In the integrated nucleic acid detection card box for ureaplasma urealyticum, the diameter of the plunger hole of the plunger is 3-5mm, the diameter of the magnetic bead is 0.01-100 mu m, and the density of the hydrophobic liquid sealing material is 0.1-1.5g/cm3The viscosity was 2000-. This setting can ensure that the liquid sealing material of hydrophobicity can keep apart liquid, can let the magnetic bead pass again.
In the integrated nucleic acid detection card box for ureaplasma urealyticum, the hydrophobic liquid sealing material is silicone oil.
In the human ureaplasma urealyticum integrated nucleic acid detection card box, the reaction cavity is a conical tube arranged outside the box body, one side of the conical tube is provided with a plane, external magnetic steel is convenient to pull a magnetic bead back into a meltable material above the magnetic bead (the magnetic bead is solidified after being cooled), and then interference on optical detection cannot be generated.

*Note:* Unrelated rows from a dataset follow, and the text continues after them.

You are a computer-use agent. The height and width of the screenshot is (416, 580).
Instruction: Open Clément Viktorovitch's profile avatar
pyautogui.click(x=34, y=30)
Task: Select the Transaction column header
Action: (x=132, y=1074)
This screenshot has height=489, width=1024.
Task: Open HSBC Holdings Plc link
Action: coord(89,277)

Compared with the prior art, the human ureaplasma urealyticum integrated nucleic acid detection card box can be used for quickly and accurately detecting the human ureaplasma urealyticum. By combining the primer and the probe screened by repeated research and test, the invention is superior to other molecular diagnostic kits in the aspects of detection timeliness, specificity, sensitivity, convenience, technical parameters and the like.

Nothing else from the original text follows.